From the first line of the entries below to the line with "Task: Click the left PoC % column header", give each line again exactly.

→ Stored records
════════════════

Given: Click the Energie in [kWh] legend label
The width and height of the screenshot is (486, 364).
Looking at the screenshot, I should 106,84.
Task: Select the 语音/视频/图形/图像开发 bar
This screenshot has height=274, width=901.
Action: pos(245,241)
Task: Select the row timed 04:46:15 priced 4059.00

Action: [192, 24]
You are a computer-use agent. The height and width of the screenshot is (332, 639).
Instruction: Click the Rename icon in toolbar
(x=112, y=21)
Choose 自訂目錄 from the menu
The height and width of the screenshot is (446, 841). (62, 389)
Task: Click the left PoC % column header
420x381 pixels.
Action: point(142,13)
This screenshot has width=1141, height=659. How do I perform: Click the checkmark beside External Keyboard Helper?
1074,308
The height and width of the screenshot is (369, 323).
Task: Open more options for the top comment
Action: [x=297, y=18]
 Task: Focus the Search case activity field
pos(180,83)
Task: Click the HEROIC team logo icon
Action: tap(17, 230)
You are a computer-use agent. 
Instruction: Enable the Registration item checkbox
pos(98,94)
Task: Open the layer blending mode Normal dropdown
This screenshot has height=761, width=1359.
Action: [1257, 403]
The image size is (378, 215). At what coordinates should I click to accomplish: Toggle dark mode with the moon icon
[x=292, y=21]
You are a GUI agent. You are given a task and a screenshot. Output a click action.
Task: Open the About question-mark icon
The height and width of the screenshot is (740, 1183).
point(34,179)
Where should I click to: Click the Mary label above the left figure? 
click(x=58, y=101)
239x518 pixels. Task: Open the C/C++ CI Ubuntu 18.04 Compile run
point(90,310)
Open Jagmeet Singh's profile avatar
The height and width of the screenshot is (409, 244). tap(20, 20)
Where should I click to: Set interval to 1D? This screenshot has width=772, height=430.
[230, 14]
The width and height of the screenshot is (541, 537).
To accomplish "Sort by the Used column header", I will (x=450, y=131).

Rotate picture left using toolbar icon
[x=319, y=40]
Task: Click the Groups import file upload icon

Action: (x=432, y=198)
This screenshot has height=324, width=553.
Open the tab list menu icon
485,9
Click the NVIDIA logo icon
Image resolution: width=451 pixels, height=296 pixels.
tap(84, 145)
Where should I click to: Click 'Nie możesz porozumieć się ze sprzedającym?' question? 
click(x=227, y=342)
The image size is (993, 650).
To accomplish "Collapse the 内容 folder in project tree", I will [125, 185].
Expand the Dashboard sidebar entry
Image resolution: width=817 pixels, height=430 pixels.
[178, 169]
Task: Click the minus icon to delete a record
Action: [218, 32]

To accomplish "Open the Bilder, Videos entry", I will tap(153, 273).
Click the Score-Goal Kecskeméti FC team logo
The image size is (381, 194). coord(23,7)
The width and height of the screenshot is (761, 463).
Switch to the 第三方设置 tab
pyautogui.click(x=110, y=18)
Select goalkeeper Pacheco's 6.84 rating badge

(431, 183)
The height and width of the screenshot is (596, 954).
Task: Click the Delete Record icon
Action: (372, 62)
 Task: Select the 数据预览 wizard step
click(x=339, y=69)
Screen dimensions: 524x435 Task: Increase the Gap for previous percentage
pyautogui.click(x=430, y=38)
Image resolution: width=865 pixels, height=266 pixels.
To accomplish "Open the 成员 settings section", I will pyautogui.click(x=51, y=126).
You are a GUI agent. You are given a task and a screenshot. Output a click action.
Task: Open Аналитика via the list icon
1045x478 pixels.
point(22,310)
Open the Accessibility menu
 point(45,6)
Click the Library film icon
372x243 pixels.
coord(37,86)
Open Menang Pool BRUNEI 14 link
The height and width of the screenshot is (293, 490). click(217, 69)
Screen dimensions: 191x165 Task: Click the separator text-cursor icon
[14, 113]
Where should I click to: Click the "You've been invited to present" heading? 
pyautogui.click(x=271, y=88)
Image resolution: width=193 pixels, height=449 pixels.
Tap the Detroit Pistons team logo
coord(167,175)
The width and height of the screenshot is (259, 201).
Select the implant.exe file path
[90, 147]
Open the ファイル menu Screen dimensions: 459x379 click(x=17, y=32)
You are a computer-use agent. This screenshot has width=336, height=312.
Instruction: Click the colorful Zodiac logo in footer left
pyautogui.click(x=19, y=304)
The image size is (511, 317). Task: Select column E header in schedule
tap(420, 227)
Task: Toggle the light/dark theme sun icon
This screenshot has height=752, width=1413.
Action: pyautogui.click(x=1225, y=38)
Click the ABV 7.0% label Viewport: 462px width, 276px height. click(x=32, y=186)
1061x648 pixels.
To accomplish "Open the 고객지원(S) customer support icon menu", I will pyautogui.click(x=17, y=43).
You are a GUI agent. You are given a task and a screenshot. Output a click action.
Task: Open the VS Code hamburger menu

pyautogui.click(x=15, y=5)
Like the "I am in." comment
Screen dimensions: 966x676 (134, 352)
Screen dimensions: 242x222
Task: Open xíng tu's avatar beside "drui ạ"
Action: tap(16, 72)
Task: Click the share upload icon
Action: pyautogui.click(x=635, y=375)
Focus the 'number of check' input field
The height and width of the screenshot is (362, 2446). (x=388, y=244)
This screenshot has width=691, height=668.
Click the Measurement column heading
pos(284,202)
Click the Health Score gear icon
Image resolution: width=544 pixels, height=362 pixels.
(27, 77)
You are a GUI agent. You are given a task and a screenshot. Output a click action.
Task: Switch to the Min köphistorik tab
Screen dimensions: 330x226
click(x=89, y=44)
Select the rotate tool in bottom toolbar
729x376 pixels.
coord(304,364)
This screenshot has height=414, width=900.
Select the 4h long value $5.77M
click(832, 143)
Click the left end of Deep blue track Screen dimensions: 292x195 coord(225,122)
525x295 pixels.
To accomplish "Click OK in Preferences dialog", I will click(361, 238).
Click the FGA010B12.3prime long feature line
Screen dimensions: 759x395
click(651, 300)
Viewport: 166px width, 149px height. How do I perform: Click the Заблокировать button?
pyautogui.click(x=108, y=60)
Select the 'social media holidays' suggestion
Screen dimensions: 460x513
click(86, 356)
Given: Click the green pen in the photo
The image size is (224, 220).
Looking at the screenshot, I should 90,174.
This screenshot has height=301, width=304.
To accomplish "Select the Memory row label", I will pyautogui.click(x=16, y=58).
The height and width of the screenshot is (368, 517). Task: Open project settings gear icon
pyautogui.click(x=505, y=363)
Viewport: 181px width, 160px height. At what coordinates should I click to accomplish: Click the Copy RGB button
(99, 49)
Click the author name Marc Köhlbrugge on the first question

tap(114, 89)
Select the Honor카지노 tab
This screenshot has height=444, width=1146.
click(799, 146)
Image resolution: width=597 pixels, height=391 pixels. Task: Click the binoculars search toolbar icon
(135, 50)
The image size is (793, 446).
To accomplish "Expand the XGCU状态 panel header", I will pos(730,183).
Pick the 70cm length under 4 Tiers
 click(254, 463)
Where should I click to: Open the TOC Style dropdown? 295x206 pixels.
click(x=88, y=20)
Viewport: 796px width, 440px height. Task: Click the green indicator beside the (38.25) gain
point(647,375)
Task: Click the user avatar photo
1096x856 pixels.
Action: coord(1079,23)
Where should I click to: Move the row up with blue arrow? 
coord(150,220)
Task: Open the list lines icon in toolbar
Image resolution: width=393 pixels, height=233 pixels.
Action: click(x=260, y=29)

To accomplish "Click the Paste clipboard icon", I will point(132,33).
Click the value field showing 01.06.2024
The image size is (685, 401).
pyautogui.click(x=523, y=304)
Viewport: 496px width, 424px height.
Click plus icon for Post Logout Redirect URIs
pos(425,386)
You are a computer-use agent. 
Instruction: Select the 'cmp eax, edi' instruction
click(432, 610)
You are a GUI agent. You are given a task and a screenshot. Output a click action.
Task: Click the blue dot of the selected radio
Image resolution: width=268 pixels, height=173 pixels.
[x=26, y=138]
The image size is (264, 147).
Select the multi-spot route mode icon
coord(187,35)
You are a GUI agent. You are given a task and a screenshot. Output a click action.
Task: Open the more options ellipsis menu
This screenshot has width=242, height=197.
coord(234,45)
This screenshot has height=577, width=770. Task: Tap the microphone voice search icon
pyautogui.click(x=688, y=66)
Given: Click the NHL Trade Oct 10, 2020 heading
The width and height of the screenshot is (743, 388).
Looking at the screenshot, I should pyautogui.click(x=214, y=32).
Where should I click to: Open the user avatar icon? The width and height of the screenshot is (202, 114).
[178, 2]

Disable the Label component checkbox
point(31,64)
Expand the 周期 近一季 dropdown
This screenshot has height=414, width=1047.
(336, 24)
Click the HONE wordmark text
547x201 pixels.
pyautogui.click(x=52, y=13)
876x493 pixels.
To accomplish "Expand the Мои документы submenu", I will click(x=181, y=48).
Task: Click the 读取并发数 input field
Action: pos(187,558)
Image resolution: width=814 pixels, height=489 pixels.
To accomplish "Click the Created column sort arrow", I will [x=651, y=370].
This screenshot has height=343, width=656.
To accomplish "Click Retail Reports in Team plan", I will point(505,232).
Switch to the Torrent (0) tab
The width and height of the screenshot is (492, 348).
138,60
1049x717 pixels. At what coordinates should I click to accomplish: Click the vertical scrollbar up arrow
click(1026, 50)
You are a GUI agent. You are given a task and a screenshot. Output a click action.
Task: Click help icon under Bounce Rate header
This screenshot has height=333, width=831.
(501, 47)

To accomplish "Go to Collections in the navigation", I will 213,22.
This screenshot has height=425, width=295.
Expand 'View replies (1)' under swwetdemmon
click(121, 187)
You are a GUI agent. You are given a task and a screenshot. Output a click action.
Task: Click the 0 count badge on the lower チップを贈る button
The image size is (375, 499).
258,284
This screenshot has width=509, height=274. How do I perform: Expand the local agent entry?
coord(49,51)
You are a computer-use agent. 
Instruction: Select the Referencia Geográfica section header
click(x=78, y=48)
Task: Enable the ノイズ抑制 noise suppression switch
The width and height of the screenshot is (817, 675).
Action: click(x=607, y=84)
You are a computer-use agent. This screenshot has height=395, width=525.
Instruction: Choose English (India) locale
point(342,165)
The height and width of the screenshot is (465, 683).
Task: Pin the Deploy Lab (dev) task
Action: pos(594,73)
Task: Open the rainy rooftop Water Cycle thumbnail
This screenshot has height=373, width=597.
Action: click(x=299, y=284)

════════════════

→ Written answer
Given: Click the Energie in [kWh] legend label
The width and height of the screenshot is (486, 364).
Looking at the screenshot, I should 106,84.
Task: Select the 语音/视频/图形/图像开发 bar
This screenshot has height=274, width=901.
Action: pos(245,241)
Task: Select the row timed 04:46:15 priced 4059.00

Action: [192, 24]
You are a computer-use agent. The height and width of the screenshot is (332, 639).
Instruction: Click the Rename icon in toolbar
(x=112, y=21)
Choose 自訂目錄 from the menu
The height and width of the screenshot is (446, 841). (62, 389)
Task: Click the left PoC % column header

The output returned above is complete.